How do we simplify Composer's process for premium Plugins permanently?

After building 8 Roots sites, here’s my experience installing premium Plugins via Composer:

Note: I am aware of the method of pulling from another separate WordPress installation. And things like Toran & Satis. But these seem like bandaids and don’t follow a decentralized approach.

  1. Download the Premium plugin from the authors website.
  2. Login to my Gitlab server.
  3. Create the repo.
  4. Mark it’s repository as a semi-private (called “Internal” in GitLab) repo because Composer chokes if it’s fully private.’
  5. Clone the empty repo to my local machine.
  6. mv the files into my repo.
  7. Push back to the repo.
  8. Navigate back to my site.
  9. Open my Composer file.
  10. Copy some code I use for adding Premium Plugins.
  11. Update it with my repo URL and vendor and Plugin name.
  12. Run composer.
  13. Activate.

Here’s an example composer file I have.

Additionally, if I want to update my Plugin I have to repeat steps 1 & 2.

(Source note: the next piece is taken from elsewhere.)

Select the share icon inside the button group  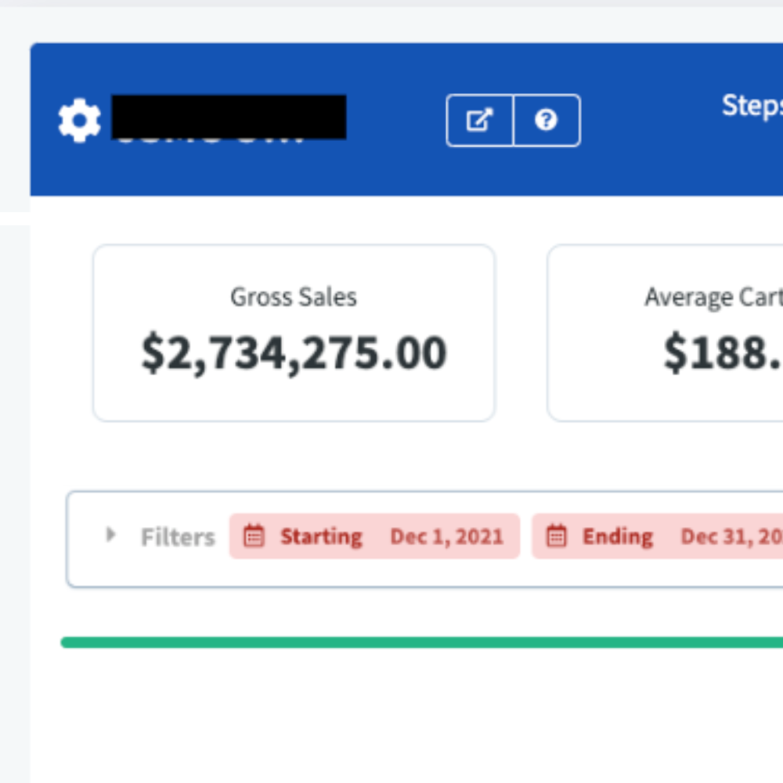click(480, 119)
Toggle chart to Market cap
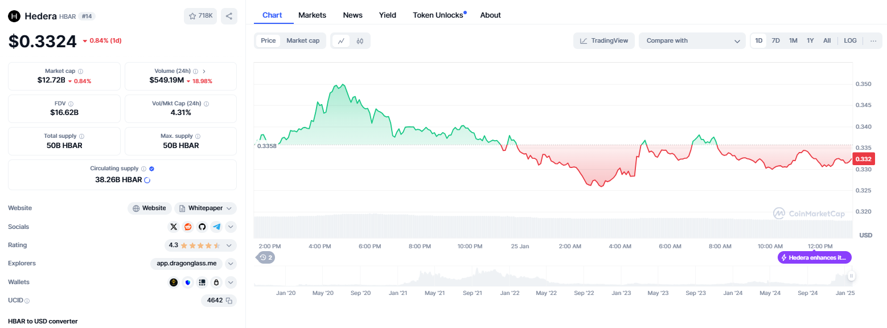This screenshot has height=328, width=887. (303, 40)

And if I use the download link provided from many authors then Composer is either blocked by their server, or it expires, requiring the steps above.

I’ve consulted directly with the authors of many Plugins and found very few to be sympathetic and interested in providing Composer support, much less actually doing it. Delicious Brains and ACF being the select few.

When contrasting these steps to the standard WordPress Plugin system, I don’t see any benefit beyond being able to keep the Plugins in a config file and quickly rolling back. And both of these are features we could write custom code to introduce into WordPress if we wanted - without Composer.

So, it seems to me that while Composer is the right choice for dependency management in various Places of Bedrock and Sage it’s not the right choice for Plugins.

What do you guys think?

Using Composer doesn’t preclude managing plugins with whatever other system you might want; If you don’t like Composer, don’t use it.

The entire Roots stack is built around the philosophy of the 12-factor app, which has been described and explicitly stated here: More specifically, the use of composer in Bedrock is explained in Factor 2: Dependencies, which I encourage you to read for an in-depth discussion of the benefits.

If you really feel that composer is too onerous a solution, I encourage you to investigate alternatives, but for the time being I don’t think the Bedrock team will be considering moving away from composer.